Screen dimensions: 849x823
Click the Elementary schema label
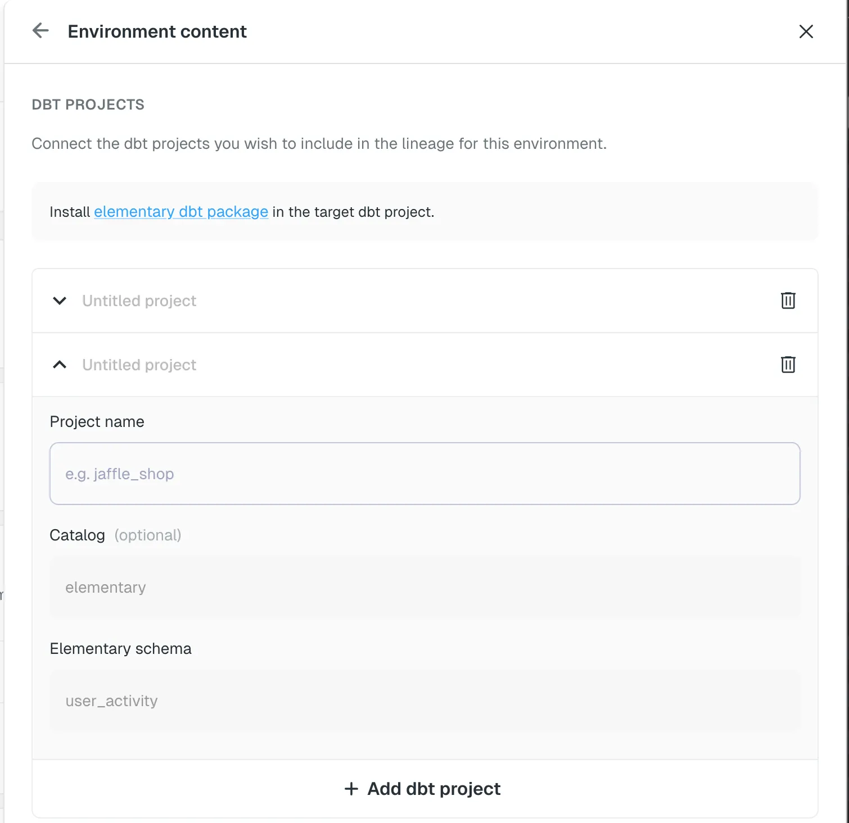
...
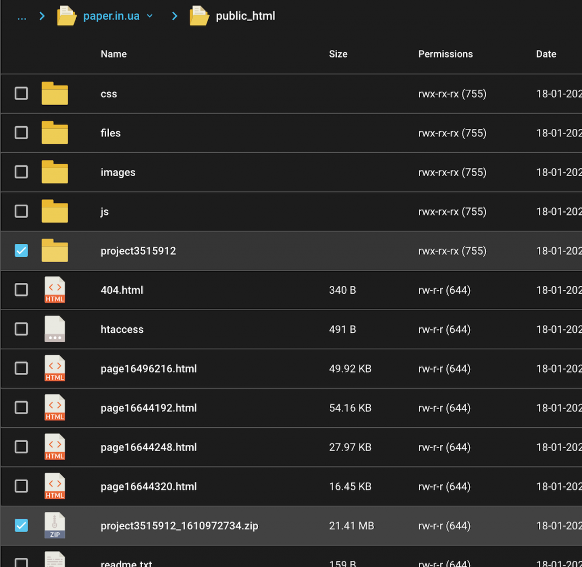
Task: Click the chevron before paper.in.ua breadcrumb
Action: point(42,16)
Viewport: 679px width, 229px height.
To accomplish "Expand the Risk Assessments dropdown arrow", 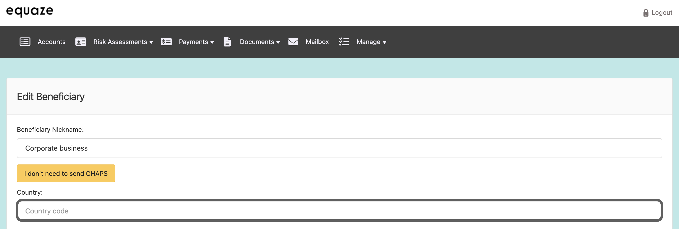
==
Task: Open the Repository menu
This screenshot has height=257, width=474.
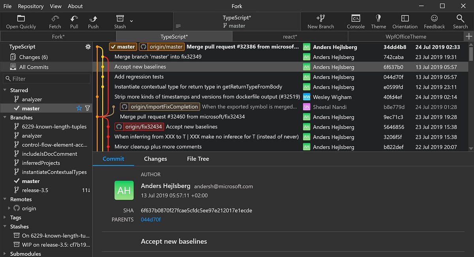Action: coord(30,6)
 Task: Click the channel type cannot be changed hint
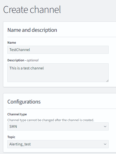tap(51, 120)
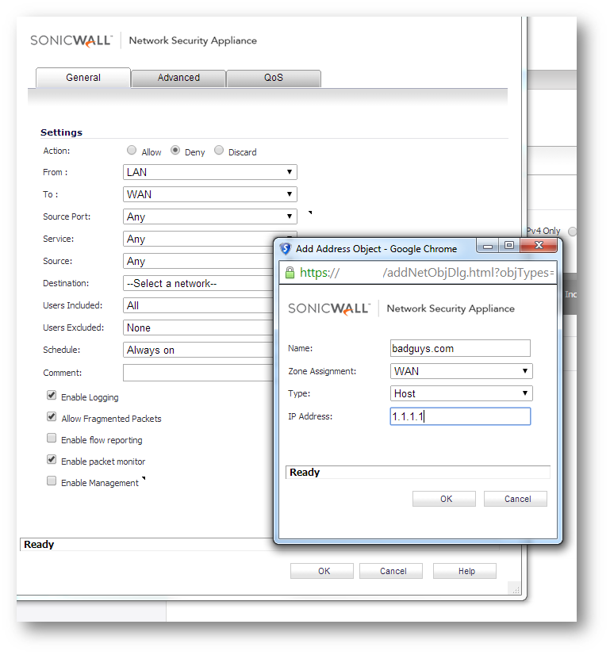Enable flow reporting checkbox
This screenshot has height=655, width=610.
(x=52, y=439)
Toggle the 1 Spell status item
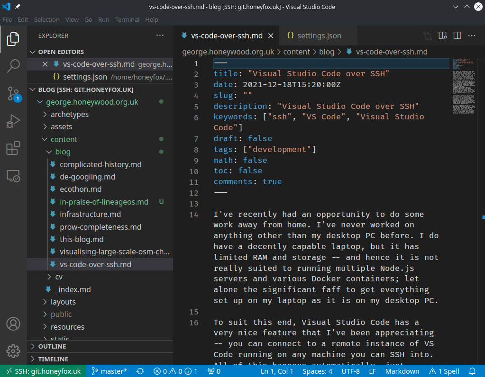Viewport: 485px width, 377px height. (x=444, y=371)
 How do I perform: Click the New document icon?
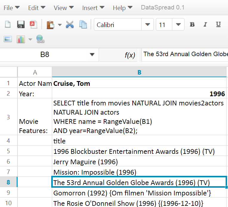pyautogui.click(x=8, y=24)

Short task: Please output the stretch of material from the line containing "Viewport: 679px width, 229px height." through the line containing "the Risk Assessments" as a JSON list of strings, one string per line, with blank lines dropped. Leave the pictures out.

Response:
[
  "Viewport: 679px width, 229px height.",
  "To accomplish \"Expand the Risk Assessments dropdown arrow\", "
]